= What is being asked =
Copy all of the data that follows without altering a word.

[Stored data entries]

========================================================================

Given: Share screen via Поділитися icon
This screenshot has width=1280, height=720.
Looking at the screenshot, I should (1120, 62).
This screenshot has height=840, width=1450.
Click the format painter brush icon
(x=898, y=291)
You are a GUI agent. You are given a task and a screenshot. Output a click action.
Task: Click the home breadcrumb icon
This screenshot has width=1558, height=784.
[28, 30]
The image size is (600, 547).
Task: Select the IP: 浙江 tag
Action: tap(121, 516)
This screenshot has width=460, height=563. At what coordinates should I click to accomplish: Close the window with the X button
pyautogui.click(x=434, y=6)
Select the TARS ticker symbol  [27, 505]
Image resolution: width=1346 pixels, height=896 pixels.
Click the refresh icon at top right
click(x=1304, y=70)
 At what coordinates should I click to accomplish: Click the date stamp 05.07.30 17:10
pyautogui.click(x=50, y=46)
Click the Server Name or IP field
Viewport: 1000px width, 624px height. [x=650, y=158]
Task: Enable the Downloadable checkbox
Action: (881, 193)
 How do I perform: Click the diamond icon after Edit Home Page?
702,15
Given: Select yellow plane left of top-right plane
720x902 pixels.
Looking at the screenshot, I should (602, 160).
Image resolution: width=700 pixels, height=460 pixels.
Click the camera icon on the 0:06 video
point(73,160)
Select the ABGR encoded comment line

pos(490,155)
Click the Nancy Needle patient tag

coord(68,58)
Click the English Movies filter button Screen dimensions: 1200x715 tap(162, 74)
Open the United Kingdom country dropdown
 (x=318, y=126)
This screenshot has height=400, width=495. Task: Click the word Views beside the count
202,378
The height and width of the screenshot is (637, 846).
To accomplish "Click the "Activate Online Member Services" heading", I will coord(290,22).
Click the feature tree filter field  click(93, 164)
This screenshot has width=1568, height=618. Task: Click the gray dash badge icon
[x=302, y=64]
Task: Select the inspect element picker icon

========================================================================

= Output =
Given: Share screen via Поділитися icon
This screenshot has width=1280, height=720.
Looking at the screenshot, I should (1120, 62).
This screenshot has height=840, width=1450.
Click the format painter brush icon
(x=898, y=291)
You are a GUI agent. You are given a task and a screenshot. Output a click action.
Task: Click the home breadcrumb icon
This screenshot has width=1558, height=784.
[28, 30]
The image size is (600, 547).
Task: Select the IP: 浙江 tag
Action: tap(121, 516)
This screenshot has width=460, height=563. At what coordinates should I click to accomplish: Close the window with the X button
pyautogui.click(x=434, y=6)
Select the TARS ticker symbol  [27, 505]
Image resolution: width=1346 pixels, height=896 pixels.
Click the refresh icon at top right
click(x=1304, y=70)
 At what coordinates should I click to accomplish: Click the date stamp 05.07.30 17:10
pyautogui.click(x=50, y=46)
Click the Server Name or IP field
Viewport: 1000px width, 624px height. [x=650, y=158]
Task: Enable the Downloadable checkbox
Action: (881, 193)
 How do I perform: Click the diamond icon after Edit Home Page?
702,15
Given: Select yellow plane left of top-right plane
720x902 pixels.
Looking at the screenshot, I should (602, 160).
Image resolution: width=700 pixels, height=460 pixels.
Click the camera icon on the 0:06 video
point(73,160)
Select the ABGR encoded comment line

pos(490,155)
Click the Nancy Needle patient tag

coord(68,58)
Click the English Movies filter button Screen dimensions: 1200x715 tap(162, 74)
Open the United Kingdom country dropdown
 (x=318, y=126)
This screenshot has height=400, width=495. Task: Click the word Views beside the count
202,378
The height and width of the screenshot is (637, 846).
To accomplish "Click the "Activate Online Member Services" heading", I will coord(290,22).
Click the feature tree filter field  click(93, 164)
This screenshot has width=1568, height=618. Task: Click the gray dash badge icon
[x=302, y=64]
Task: Select the inspect element picker icon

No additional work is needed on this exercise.